1905 beschaffte die Pennsylvania von der American Locomotive Company in Philadelphia (der „Alco" späterer Jahre) eine Pazifik-Versuchsmaschine, die als K-1 klassifiziert wurde. 1910 wurde die Klasse K-2 entworfen und in zunehmenden Stückzahlen ab 1911 gebaut. Diese besaß die große, breite Belpaire-Feuerbüchse. 1913 entwickelte sich die Bauart, nunmehr auf Heißdampf umgeändert, zur Klasse K-3. Bis dahin hatte sich die Pazifik in Nordamerika allgemein durchgesetzt.
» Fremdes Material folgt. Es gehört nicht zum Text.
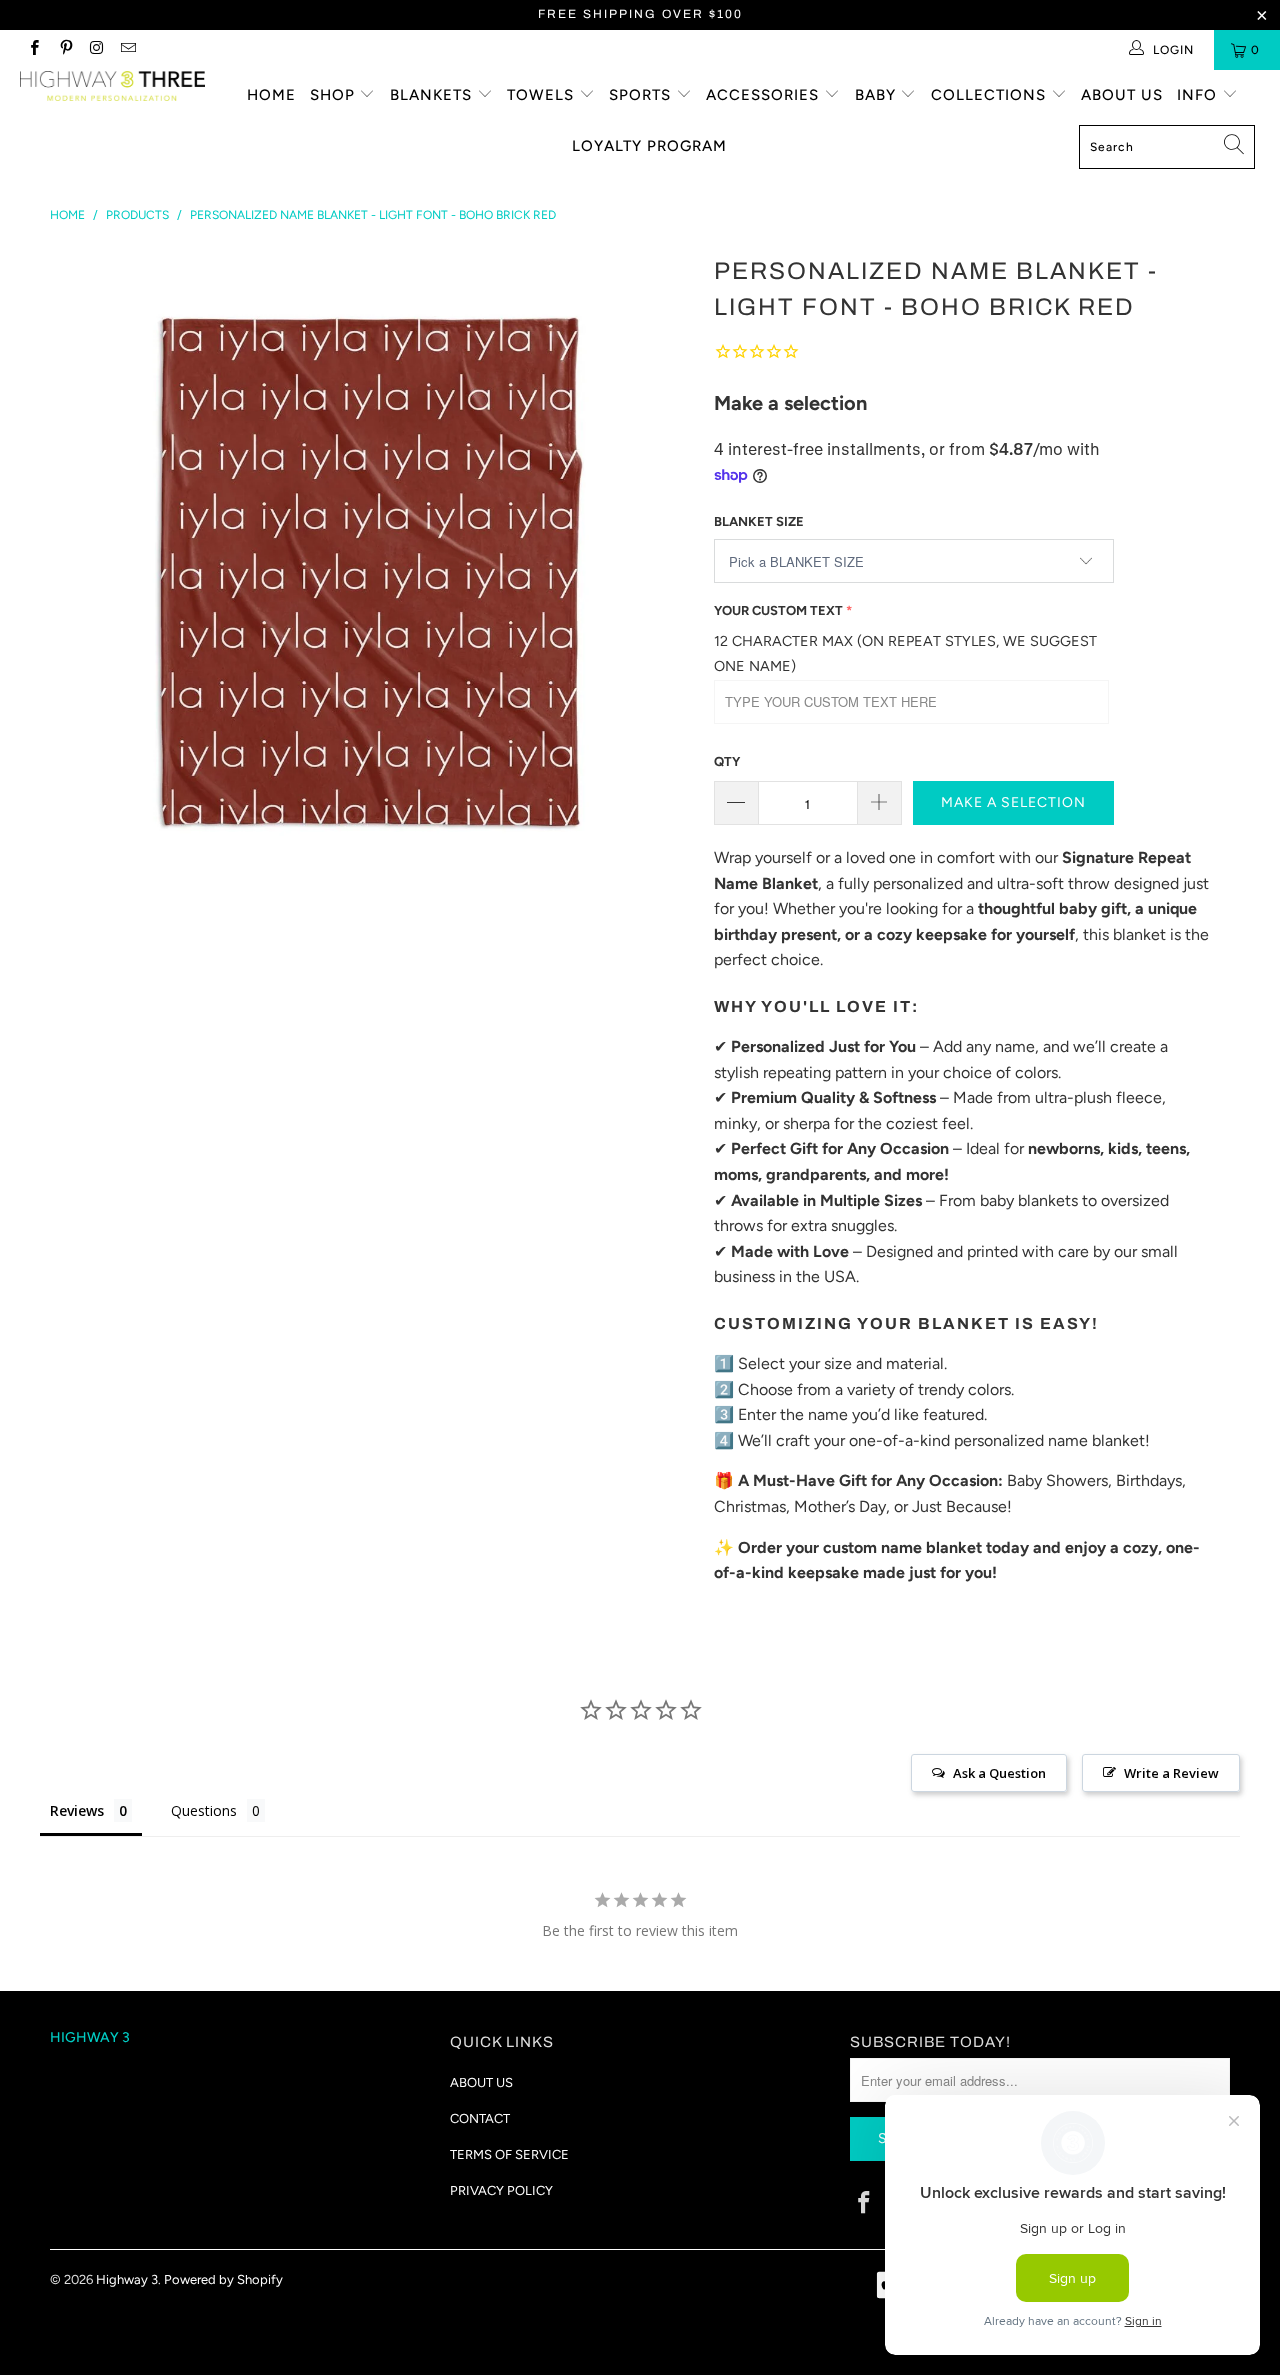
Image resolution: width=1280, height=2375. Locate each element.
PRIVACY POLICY (501, 2190)
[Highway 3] (112, 86)
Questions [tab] (204, 1810)
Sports (642, 95)
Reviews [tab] (77, 1810)
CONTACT (480, 2118)
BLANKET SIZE (759, 521)
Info (1199, 95)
In Europa erschien sie während der Jahre 1907-08. Den Anfang machte Frank­reich 1907 mit einem recht plumpen Entwurf für die Westbahn, bei welchem die verlängerte Rauchkammer fast halb so lang wie der Kessel zu sein schien. Es folgte die deutsche Fabrik von J. A. Maffei unter dem großen Anton Hammel mit einer Lieferung an die Badische Staatsbahn. 1908 schuf ein weiterer großer Mann des Lokomotivbaus, George Jackson Churchward, eine einzelne Lok für die Great Western Railway, wo sie eine Art lästiges Anhängsel darstellte, denn sie konnte infolge ihres hohen Gewichtes auf den Strecken westlich von Bristol nicht eingesetzt werden. Von Churchward stammte allerdings schon eine sehr leistungsfähige 2C­Vierlings-Type, die unter ständiger Vergrößerung bis zum Ende ihrer Tage 1957 der Gesellschaft genügen sollte (Pazifiks wurden in Großbritannien bis zum Ende der zwanziger Jahre nicht recht heimisch).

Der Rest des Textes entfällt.